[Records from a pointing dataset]
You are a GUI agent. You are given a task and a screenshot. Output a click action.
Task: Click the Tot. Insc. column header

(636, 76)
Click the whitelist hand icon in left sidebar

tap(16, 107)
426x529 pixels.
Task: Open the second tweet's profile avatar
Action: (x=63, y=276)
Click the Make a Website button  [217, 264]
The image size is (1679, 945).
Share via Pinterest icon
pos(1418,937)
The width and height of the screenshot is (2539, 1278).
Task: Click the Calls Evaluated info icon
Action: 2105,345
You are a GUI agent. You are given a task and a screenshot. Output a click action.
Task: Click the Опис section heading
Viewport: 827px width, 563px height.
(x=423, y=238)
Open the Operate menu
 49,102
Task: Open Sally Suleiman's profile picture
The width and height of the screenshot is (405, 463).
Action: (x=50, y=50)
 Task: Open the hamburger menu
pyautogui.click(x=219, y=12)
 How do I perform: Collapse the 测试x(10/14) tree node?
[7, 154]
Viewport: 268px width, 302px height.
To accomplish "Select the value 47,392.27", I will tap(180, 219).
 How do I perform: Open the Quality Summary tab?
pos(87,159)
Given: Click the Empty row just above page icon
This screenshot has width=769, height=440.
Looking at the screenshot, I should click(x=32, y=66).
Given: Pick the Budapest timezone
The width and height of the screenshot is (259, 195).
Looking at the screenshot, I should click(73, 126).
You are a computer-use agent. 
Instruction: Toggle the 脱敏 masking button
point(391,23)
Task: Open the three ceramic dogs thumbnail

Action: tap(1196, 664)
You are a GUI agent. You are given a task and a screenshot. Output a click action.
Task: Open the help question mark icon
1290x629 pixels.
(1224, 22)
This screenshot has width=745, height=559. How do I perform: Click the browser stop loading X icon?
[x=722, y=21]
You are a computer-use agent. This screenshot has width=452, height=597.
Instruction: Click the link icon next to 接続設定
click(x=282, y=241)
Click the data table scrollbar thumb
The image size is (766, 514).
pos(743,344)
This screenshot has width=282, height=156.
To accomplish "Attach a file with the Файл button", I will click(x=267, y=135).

**Aim:**
Rewrite everything from the line containing "The image size is (1679, 945)." down to the line containing "Action: 2105,345", switching "Pinterest" to "Facebook" and leaving all else unchanged.

**Answer to the task:**
The image size is (1679, 945).
Share via Facebook icon
pos(1418,937)
The width and height of the screenshot is (2539, 1278).
Task: Click the Calls Evaluated info icon
Action: 2105,345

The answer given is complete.